Non-Small Cell Lung Cancer: Comparison
Please note this is a comparison between Version 2 by Lily Guo and Version 6 by Nicola Nasser.

Lung cancer is divided to Non-Small Cell Lung Cancer (NSCLC) comprising about 85% of lung cancer cases, and small cell lung cancer (15% of lung cancer cases). Non-small cell lung cancer (NSCLC) has several subtypes: a. Adenocarcinoma, b. Squamous cell carcinoma, c. Large cell carcinoma, or d. mixed histology. Treatment of localized NSCLC is surgical resection, stereotactic ablative radiation therapy, or combination of chemotherapy and radiation (chemoradiation). Treatment of advanced / metastatic disease includes targeted therapies, chemotherapy and immunotherapy. 
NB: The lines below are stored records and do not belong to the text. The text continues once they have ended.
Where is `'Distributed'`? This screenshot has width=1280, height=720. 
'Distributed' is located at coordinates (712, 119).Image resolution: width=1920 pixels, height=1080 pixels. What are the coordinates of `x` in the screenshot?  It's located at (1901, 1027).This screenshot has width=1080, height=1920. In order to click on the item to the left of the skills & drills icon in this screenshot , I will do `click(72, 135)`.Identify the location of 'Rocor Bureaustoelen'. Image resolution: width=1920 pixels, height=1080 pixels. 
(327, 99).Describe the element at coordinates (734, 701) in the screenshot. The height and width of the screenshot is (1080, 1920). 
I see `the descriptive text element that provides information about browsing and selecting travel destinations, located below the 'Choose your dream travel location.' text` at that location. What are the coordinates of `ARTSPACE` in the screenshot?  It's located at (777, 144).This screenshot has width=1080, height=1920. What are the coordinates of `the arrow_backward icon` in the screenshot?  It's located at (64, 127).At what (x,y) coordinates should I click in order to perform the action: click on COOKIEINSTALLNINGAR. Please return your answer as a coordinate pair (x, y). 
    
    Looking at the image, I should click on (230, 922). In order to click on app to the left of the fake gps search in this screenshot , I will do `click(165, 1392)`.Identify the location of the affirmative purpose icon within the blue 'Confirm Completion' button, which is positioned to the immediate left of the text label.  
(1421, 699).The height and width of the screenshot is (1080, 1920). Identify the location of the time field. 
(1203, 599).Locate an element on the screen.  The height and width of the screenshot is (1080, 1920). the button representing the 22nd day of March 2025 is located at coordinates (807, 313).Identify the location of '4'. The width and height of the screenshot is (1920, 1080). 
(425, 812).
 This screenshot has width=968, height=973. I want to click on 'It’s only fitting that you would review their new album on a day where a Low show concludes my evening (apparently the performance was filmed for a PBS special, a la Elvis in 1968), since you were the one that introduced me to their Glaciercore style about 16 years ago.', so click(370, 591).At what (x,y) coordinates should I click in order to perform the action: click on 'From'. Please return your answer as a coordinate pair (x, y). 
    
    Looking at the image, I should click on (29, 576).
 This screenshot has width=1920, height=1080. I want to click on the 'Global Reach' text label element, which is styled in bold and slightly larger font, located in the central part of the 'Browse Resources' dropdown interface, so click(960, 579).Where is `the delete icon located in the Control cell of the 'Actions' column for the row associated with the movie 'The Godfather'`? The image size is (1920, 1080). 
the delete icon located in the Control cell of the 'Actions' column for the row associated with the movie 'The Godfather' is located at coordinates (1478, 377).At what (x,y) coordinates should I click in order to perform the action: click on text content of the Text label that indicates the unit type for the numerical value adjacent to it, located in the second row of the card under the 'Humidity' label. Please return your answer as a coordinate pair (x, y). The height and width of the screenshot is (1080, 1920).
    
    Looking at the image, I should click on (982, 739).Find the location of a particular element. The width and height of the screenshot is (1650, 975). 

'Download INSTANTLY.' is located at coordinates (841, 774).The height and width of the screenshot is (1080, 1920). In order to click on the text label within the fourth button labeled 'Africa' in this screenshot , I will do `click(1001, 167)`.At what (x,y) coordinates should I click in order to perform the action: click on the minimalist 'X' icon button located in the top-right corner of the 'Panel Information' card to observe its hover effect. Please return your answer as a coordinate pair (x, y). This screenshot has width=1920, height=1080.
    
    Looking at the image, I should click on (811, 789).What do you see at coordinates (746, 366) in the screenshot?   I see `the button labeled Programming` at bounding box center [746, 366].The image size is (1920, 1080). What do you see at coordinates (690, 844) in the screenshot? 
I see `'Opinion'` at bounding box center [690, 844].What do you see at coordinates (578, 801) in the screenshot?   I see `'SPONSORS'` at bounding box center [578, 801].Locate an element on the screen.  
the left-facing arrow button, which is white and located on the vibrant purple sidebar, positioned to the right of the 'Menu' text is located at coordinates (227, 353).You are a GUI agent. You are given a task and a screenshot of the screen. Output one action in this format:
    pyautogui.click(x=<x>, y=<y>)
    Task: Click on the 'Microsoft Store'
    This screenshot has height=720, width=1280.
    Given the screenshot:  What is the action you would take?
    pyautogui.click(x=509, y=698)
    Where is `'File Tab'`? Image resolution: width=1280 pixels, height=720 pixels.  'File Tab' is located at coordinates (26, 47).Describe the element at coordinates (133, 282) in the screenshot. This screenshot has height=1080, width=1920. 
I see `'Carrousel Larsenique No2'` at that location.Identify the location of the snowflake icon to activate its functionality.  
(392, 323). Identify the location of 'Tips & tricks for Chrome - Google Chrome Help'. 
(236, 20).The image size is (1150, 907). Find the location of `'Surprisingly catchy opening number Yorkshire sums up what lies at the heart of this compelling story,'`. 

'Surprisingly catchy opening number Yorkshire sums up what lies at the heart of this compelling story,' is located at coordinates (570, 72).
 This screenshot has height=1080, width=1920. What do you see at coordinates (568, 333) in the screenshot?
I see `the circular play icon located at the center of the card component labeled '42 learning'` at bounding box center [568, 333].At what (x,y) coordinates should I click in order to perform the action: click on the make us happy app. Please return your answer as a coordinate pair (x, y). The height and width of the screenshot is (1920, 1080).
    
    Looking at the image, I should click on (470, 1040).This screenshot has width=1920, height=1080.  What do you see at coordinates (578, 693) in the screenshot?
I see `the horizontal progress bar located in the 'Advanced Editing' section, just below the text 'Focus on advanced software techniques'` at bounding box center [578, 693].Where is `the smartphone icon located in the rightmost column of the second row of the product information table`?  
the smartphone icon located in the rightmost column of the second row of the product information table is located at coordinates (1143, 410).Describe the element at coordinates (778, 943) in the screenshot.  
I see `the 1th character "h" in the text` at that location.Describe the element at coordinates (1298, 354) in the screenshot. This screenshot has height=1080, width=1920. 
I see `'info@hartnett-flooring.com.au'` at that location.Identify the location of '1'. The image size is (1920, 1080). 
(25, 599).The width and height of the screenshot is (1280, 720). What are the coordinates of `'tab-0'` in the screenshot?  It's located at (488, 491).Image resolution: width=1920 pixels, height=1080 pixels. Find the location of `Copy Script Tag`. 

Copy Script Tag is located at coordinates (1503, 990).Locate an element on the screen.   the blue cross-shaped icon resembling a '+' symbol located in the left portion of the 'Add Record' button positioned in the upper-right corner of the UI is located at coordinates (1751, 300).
Immunotherapy for non-small cell lung cancer (NSCLC) is incorporated increasingly in first line treatments protocols. Multiple phase 3 studies have tested different medications targeting programmed death receptor 1 (PD-1), programmed death-ligand 1 (PD-L1), cytotoxic T-lymphocyte-associated protein 4 (CTLA-4), with or without chemotherapy. The inclusion criteria differ between the various clinical trials, including the cut-off levels of PD-L1 expression on tumor cells, and the tumor histology (squamous or non-squamous).